War is arguably the trickiest topic to tackle in filmmaking: because perhaps more than any other genre, war films can really wind people up.
Historical accuracy is important and is the most common aspect which set people off, and rightly so: but at the same time, we don’t want a dry history lesson. Similarly we want strong characters which we can both be in awe of and sympathise with: we want to see the horror and violence of war and the effects it has on these people, yet we don’t want glorified hero-worship and propaganda. To put it simply, it’s a balancing act.
Recently I was disappointed by America Sniper because it took what was a controversial topic, and diluted it down: it was well made and well acted yes, but in the end it was little more than a Box Office copout.
Fury however ticks most of the right boxes, and though I would shy away from placing it in the very top-bracket, it is still a very good film.
Set during the final months of World War II Fury focuses upon a single tank unit, commanded by the war-hardened Don “wardaddy” Collier (Brad Pitt) and his five-man crew. Collier has fought from North Africa, to Normandy, to Germany, and has slowly seen his soul hollowed from the experience.
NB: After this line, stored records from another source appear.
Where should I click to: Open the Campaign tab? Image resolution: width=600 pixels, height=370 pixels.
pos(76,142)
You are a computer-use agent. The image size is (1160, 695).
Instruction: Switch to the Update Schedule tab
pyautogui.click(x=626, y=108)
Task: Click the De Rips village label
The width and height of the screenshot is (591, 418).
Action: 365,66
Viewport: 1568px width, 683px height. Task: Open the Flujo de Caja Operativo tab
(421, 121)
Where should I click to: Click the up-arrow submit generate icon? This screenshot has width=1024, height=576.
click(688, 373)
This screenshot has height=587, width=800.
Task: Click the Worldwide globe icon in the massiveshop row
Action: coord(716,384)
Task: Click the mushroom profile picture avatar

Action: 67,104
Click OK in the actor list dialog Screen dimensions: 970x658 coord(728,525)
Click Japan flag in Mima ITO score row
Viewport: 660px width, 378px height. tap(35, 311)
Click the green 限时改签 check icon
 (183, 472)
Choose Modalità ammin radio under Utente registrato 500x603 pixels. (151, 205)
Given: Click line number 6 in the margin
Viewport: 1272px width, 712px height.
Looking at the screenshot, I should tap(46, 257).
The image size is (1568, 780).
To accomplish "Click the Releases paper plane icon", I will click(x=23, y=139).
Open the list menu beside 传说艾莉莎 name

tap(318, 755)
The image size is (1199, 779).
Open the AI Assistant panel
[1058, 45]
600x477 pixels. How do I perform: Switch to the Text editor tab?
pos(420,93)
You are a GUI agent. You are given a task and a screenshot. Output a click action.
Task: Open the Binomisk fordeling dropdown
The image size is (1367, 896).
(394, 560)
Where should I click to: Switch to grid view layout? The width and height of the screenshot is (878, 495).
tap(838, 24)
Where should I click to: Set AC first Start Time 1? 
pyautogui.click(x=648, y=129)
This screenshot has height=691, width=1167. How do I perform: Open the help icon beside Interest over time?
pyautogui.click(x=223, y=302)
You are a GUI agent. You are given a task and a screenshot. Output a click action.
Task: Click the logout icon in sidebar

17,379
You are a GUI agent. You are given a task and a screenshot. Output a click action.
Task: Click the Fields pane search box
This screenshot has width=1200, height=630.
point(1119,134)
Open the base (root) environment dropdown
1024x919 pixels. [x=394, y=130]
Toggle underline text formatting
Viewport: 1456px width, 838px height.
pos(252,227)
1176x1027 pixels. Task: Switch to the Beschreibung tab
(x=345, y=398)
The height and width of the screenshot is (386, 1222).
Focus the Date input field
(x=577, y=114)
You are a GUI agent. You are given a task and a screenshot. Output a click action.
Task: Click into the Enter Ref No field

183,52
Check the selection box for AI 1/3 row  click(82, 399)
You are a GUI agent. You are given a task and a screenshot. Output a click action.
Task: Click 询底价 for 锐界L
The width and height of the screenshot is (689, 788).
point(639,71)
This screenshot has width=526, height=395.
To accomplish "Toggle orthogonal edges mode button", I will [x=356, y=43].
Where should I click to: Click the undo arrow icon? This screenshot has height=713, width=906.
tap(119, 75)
This is in stark contrast to the newest recruit, a young clerk named Norman, who is more suited to typing memos than shooting Nazis. It is mainly the interactions between Collier and Norman that make Fury work so well. Collier is a soldier, and sees soldiering as the job which they have to do: and epitomises the “it’s either them or us” mentality when it comes to pulling the trigger. He is really neither a hero nor a villain, but a man doing his job; and it is when Norman fails in his duty that Collier is forced to take matters into his hands, in what is one of the films most memorable scenes.
Unsurprisingly considering its title, Fury is an intense and relentless experience. From credits-to-credits the film is grim: from a German SS Officer being stabbed through the eye, to the tank-tracks continuous roll through the thick mud and scattered remains of shattered lives. One characteristic which will strike people though, and I assume was purely an artistic choice by director David Ayer, is the use of colour to show the trajectory of the bullets. This instantly causes you to think of Star Wars, but not in an inappropriate way: it is visual aid which only increases the ferocity of the action and helps bombard the senses of the audience.
However, Fury is not all about fighting, as there is thankfully a lull in the onslaught when Collier and Norman visit a flat during a stop over in a small German village. The scene gives greater insight into the human element between those fighting and those waiting for the war to be over, and is crucial in elevating the film to the next level.
But despite this, I still think Fury just misses out on top honours. The final scenes are characteristic of the film, but are perhaps a bit too over the top. And while films such as Saving Private Ryan use the catchphrase FUBAR, I felt ‘best job I ever had’ smacked of imitation, while lacking the same power.
A lot of critics have said Fury is the best war film since Private Ryan and in some ways I agree with them. But if I were to watch anything on war, and World War II in particular, for me Band of Brothers trumps them all. It may not be a film as such, but it is as close to perfection as you’re ever likely to get.
Fury then is an intense and entertaining war film, but in the end it’s missing that vital ingredient to take it to the top: it’s missing Stephen Spielberg.